The Atlanta Fed has investigated trends in a variety of firm types to better understand why labor market progress continued to be slower than hoped for in 2013. Researchers started by looking at small firms, since their economic struggles are often singled out as a major reason why the U.S. jobs engine has faltered. These researchers found that all businesses were hit hard by the recession. They looked at firms across a variety of dimensions—age, size, industry, and location—to determine where the jobs are.
Small firms versus large firms
Most businesses are small. Almost 96 percent (or 4.7 million) of firms had payrolls with fewer than 50 people in 2011 (the latest census data available). These firms accounted for 28 percent of all payroll jobs. They also create many new jobs—about 40 percent of new jobs each year, on average. However, the rate of gross job gains fell sharply for small firms during the recession and recovery, in part because fewer new firms were created but also because small firms sharply curtailed hiring as heightened uncertainty and a weak economy made them more hesitant to expand.
Large firms are also an important source of new jobs. The largest 1 percent of firms account for about as many new jobs each year as do all the firms with fewer than 50 employees. But large firms have also been creating jobs at an unusually slow pace.
New firms versus young firms
Start-ups gained a lot of attention in the aftermath of the recession, in part because of the dramatic decline in new business formation. These new firms are also important because they create an outsized share of new jobs.
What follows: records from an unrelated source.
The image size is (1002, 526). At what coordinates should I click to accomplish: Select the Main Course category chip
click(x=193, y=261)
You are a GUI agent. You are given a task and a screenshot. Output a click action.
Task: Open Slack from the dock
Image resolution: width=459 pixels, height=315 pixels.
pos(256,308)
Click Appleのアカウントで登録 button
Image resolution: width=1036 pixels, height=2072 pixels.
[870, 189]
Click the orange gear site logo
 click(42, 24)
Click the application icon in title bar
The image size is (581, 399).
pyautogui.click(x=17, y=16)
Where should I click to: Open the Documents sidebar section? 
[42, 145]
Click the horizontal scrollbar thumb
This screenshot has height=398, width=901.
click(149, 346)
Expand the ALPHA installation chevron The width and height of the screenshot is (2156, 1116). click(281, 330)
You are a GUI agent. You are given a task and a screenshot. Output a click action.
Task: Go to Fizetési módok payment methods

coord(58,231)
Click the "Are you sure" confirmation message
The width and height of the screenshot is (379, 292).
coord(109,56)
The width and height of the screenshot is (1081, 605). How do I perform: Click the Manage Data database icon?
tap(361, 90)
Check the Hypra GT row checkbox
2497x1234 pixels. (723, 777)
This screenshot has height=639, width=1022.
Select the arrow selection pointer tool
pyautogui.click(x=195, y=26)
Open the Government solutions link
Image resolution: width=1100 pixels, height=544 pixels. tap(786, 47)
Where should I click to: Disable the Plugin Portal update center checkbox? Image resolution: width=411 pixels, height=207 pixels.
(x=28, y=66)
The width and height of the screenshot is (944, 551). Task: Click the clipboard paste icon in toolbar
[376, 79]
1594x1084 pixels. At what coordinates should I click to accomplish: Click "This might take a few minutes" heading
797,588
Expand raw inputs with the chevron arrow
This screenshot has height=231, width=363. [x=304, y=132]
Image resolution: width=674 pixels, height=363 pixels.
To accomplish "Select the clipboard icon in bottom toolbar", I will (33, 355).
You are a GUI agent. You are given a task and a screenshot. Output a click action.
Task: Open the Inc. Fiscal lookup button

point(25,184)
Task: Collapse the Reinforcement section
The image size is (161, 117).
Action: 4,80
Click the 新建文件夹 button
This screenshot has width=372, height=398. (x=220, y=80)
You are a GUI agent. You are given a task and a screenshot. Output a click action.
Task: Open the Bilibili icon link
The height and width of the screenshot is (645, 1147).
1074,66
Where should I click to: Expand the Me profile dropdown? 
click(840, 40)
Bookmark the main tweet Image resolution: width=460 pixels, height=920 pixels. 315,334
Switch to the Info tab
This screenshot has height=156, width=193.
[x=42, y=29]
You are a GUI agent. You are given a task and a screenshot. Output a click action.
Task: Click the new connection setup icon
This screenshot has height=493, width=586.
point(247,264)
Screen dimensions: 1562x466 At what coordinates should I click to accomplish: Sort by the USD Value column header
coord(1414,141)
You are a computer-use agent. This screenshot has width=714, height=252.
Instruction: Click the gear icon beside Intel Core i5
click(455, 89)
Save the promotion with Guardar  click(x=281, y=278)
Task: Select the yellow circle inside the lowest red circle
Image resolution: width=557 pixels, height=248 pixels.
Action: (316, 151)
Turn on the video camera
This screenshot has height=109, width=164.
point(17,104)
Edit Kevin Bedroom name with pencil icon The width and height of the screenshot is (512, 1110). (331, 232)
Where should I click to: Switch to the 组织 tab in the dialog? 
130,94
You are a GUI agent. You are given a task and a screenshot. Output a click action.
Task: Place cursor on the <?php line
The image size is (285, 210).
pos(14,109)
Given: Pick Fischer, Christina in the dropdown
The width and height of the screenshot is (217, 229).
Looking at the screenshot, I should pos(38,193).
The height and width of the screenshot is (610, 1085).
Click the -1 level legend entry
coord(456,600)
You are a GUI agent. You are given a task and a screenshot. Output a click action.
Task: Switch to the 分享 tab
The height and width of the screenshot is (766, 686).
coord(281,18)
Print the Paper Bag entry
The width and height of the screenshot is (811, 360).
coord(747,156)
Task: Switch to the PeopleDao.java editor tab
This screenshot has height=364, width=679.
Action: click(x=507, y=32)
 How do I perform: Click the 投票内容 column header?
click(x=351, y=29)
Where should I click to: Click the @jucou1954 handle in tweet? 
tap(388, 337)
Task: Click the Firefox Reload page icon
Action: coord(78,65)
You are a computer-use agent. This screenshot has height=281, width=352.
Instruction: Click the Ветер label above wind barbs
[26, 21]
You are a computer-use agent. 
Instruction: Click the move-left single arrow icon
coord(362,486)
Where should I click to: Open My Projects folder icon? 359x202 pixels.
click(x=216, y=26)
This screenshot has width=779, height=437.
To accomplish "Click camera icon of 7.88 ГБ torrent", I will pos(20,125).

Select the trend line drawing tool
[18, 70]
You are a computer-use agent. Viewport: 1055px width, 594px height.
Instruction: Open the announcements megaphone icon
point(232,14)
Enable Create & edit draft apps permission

In 2011, 8 percent of firms were new—most of them were very small—and they contributed about 16 percent (or 2.5 million) of new jobs that year. But having a continual flow of new firms each year is important because the jobs that start-ups create can be fleeting. Indeed, more than half of young firms typically fail within their first five years of operation.
Gazelles versus gorillas
Although many firms fail in their early years, a small fraction of young firms grow very rapidly. These so-called gazelle businesses are also a significant source of job creation. A recent Atlanta Fed study looked at the properties of fast-growing Georgia firms during the 2000s and found that about half of the firms that had a high rate of employment growth were young. However, more jobs were generated by older, generally larger, fast-growing firms, sometimes called gorillas. On a national level, high-growth firms have declined as a share of all firms, from 3 percent in the late 1990s to 1.5 percent in 2011. During the same time, these fast-growing firms added fewer jobs, falling from 45 percent of jobs created at expanding firms to 34 percent.
While data on these and other characteristics provide a window into the types of firms that typically create jobs, they also underscore the fact that when it comes to job creation, there is no simple solution.